Competition & Regulatory Newsletter: Competition Appeal Tribunal upholds CMA’s decision to block Cérélia/Jus-Rol merger

On 1 September 2023, the UK Competition Appeal Tribunal delivered its judgment in Cérélia’s appeal against the Competition and Markets Authority’s decision to block Cérélia’s completed acquisition of Jus-Rol. The CAT unanimously dismissed each of the four grounds for appeal put forward by Cérélia, requiring the company to unwind the merger.

Also in this newsletter:

Competition Appeal Tribunal upholds CMA’s decision to block Cérélia/Jus-Rol merger

Introduction

On 1 September 2023, the UK Competition Appeal Tribunal (CAT) delivered its judgment in Cérélia’s appeal against the Competition and Markets Authority’s (CMA) decision to block Cérélia’s completed acquisition of Jus-Rol.

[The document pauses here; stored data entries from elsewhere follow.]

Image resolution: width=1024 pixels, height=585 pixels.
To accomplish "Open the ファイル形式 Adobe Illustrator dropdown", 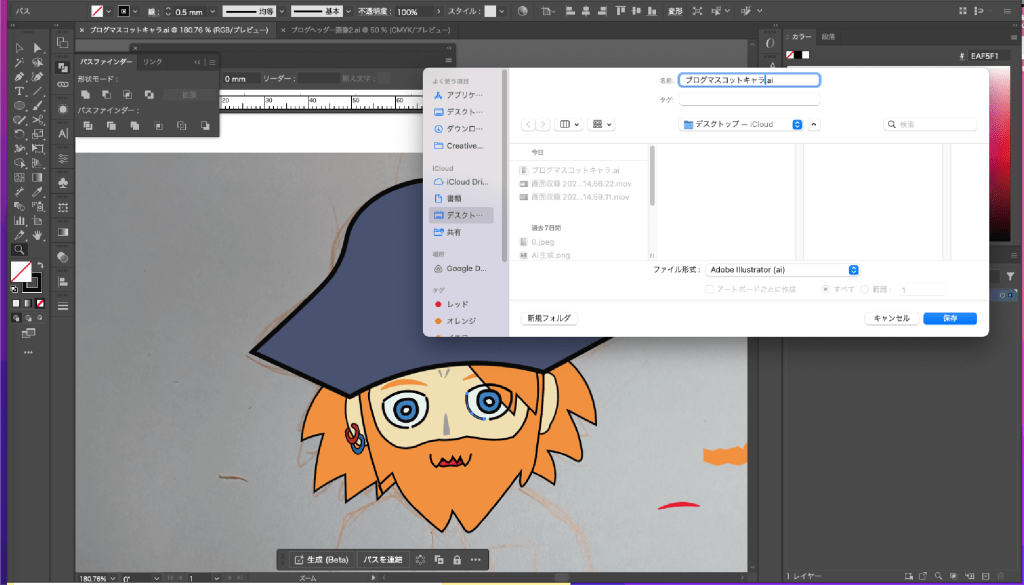I will [782, 270].
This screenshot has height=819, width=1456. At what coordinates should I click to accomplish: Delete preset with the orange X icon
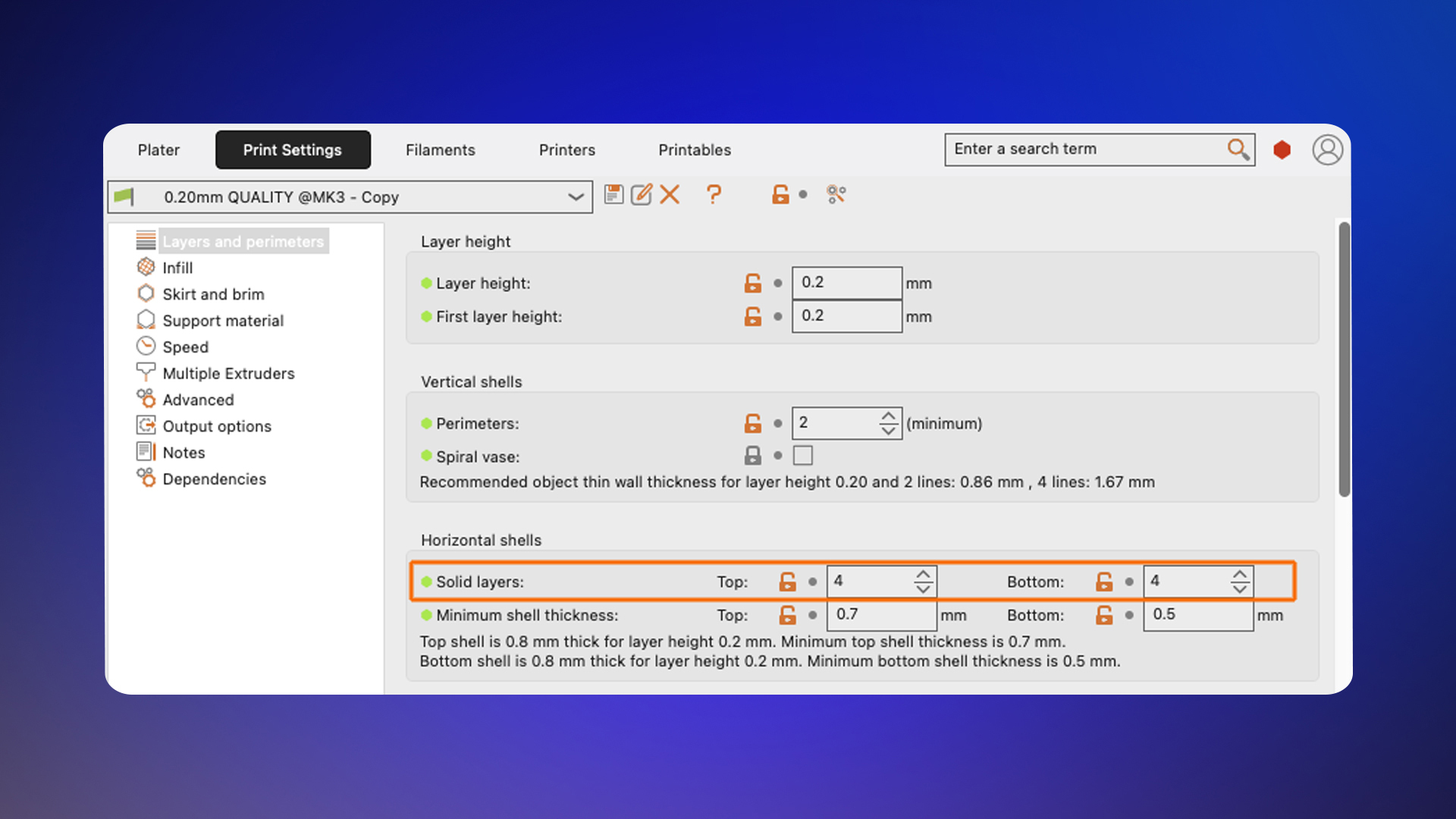point(670,195)
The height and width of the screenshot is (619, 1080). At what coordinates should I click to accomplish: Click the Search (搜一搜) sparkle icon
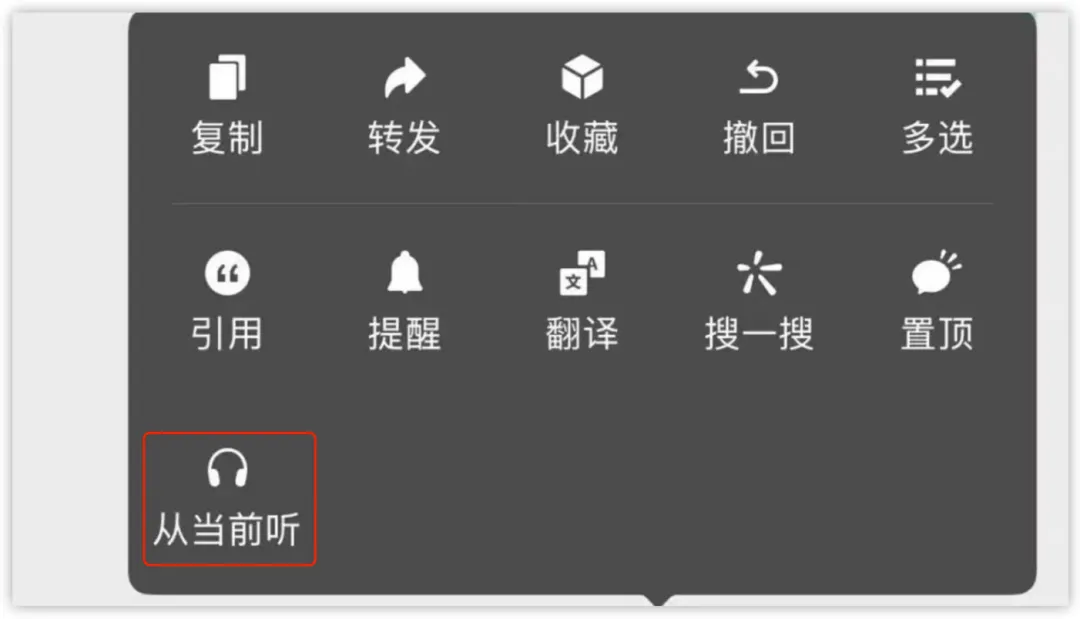pos(759,273)
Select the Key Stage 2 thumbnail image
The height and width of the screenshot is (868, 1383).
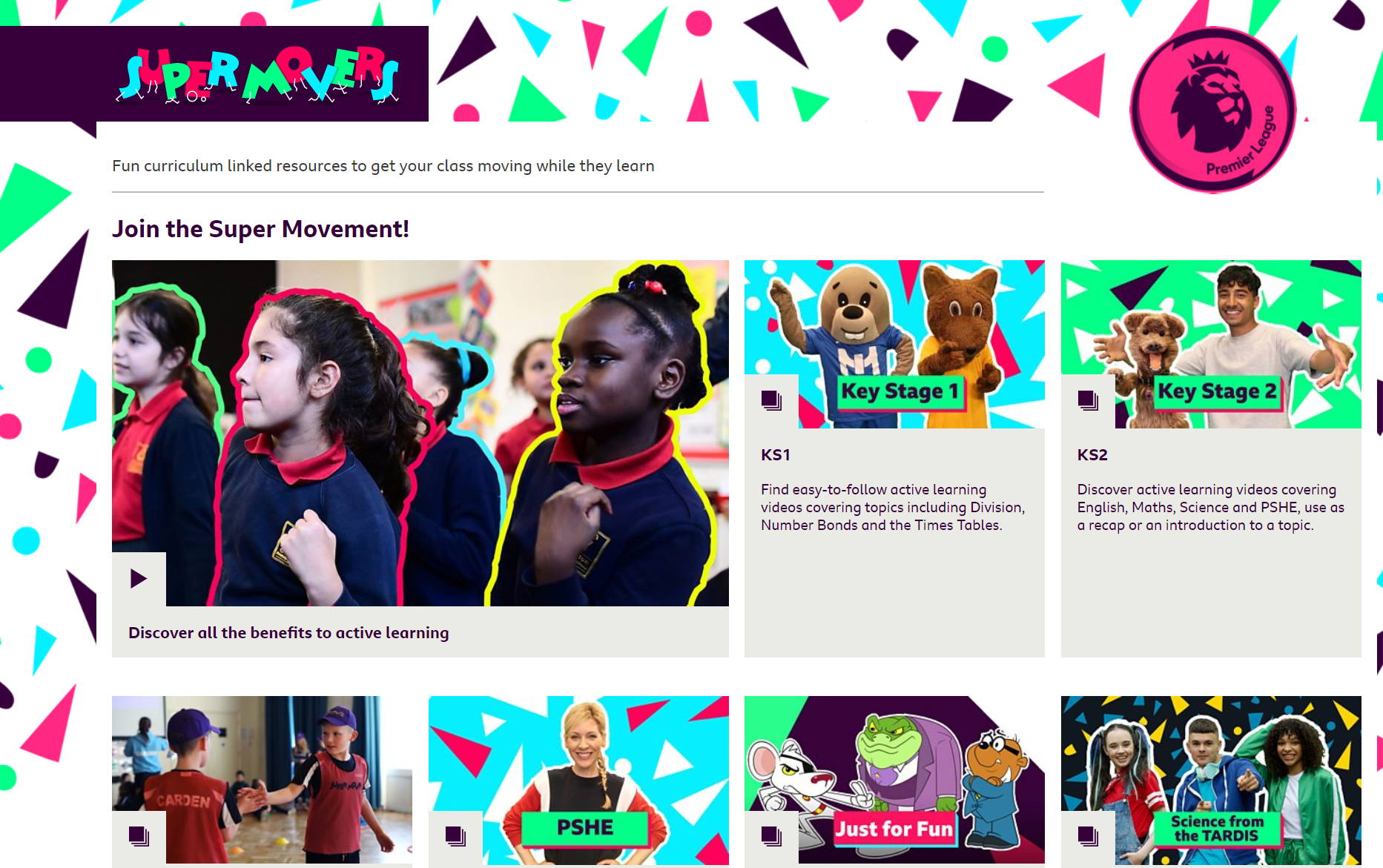1211,344
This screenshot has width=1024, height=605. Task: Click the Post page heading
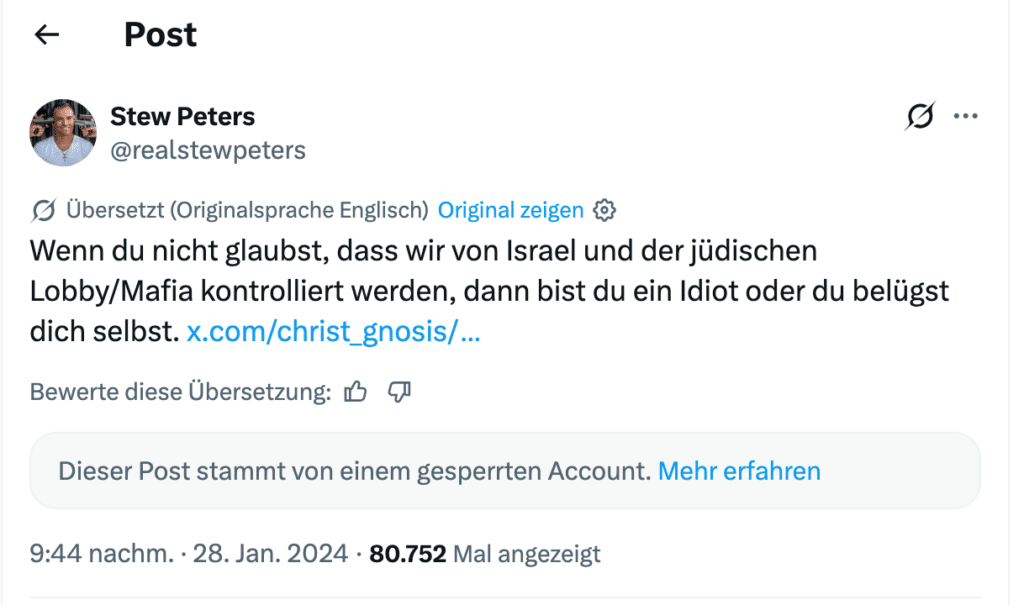160,35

The CAT unanimously dismissed each of the four grounds for appeal put forward by Cérélia, requiring the company to unwind the merger.

Background

On 31 January 2022, Cérélia acquired the Jus-Rol business of General Mills. Jus-Rol is the largest supplier of branded dough-to-bake products to grocery retailers in the United Kingdom, while Cérélia is the largest supplier of own-brand dough-to-bake products, making these items on behalf of some of the UK’s largest grocery retailers. Since 2016, Cérélia had also manufactured the majority of Jus-Rol products in the UK.

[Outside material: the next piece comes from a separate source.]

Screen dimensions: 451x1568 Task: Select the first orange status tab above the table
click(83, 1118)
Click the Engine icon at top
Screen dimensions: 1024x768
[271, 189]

In June 2022, the CMA launched an in-depth investigation into the completed acquisition, after an initial Phase 1 investigation identified possible competition concerns. The CMA issued its Phase 2 final report in January 2023.

In its final report, the CMA concluded that the merger resulted in a substantial lessening of competition in the UK market for the supply of dough-to-bake products to grocery retailers, which “could leave UK retailers and shoppers facing higher prices and lower quality products”. In particular, the CMA’s decision identified Cérélia and Jus-Rol as being linked horizontally (rather than just vertically) because both Cérélia and Jus-Rol supplied dough-to-bake products to retailers.

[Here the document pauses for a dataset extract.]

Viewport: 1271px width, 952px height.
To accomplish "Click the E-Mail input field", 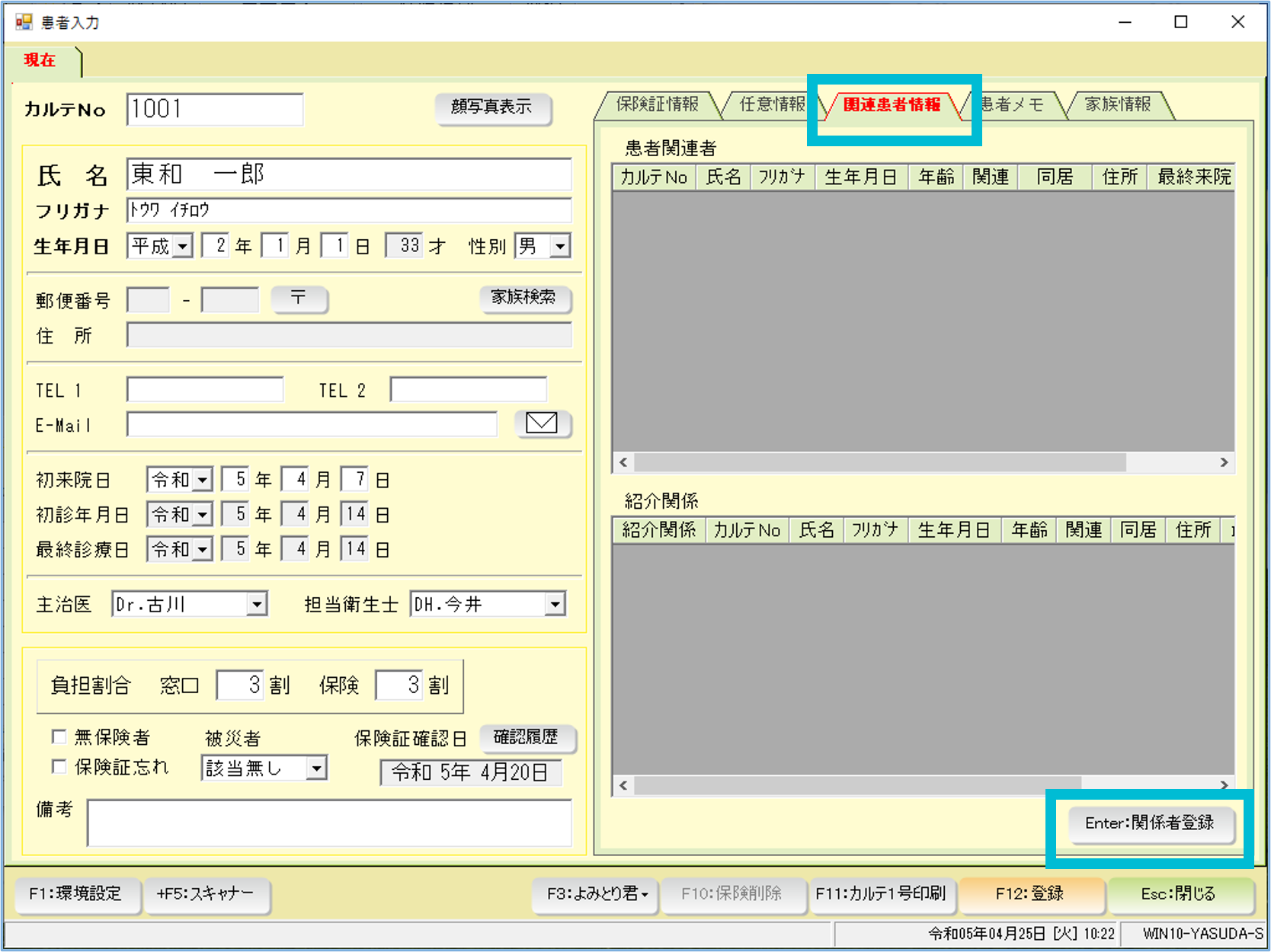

The CMA concluded that the only acceptable remedy was an asset divestment involving the sale of the entire Jus-Rol business to an independent buyer, in effect unwinding the merger. The CMA’s decision was covered in more detail in a previous edition of this newsletter.

CAT judgment

Cérélia had appealed the CMA’s decision on the following four judicial review grounds: (i) irrationality of the CMA’s decision and investigation; (ii) disproportionality of the divestiture remedy; (iii) procedural unfairness of the investigation; and (iv) illegality of the CMA’s extension of the Phase 2 statutory timetable.

Irrationality

On the substantive point of characterising the relationship between Cérélia and Jus-Rol, the CAT found that the CMA had acted rationally in finding horizontal links, and that the CMA had adequately considered the vertical aspects of the manufacturing relationship between Cérélia and Jus-Rol. The CAT dismissed the suggestion that the CMA had over-relied on the statements of retailers, noting that “it is legitimate for the CMA to take serious account of the views of customers who would be affected by a merger” and that the CMA had not misunderstood such views in reaching its decision.

Rejecting Cérélia’s argument that the investigation was irrational, the CAT confirmed that “the Tribunal will not intervene merely because it considers that further inquiries would have been desirable or sensible, but only if no reasonable authority could have been satisfied on the basis of the enquiries made”. As such, the CMA was found to have adapted its investigation to market developments and investigated evidence reasonably. In response to the suggestion that the CMA had misrepresented evidence, the CAT reaffirmed that CMA decisions are to be read in a “generous, not a restrictive way”. Even if evidence had been misrepresented, the CAT concluded that it would not necessarily follow that the CMA’s decision was flawed as a whole.

Disproportionality

On the disproportionality ground, the CAT specifically accepted the CMA’s view that it was proportionate and not irrational for the remedy package to extend beyond Cérélia and Jus-Rol’s overlapping products, given “the risks to the effectiveness of the remedy or to the attractiveness of the divestment package to potential purchasers”. The CMA’s dismissal of other possible remedies as effective measures was, according to the CAT, “well within the margin of its appreciation and with reasonable foundation”.

Procedural unfairness

Cérélia argued, among other things, that the CMA had not given “advance notice of its thinking in sufficient detail so as to enable Cérélia to know the case it needed to answer”, in particular by disclosing its theory of harm in its provisional findings, published little more than 2 months before the Phase 2 decision.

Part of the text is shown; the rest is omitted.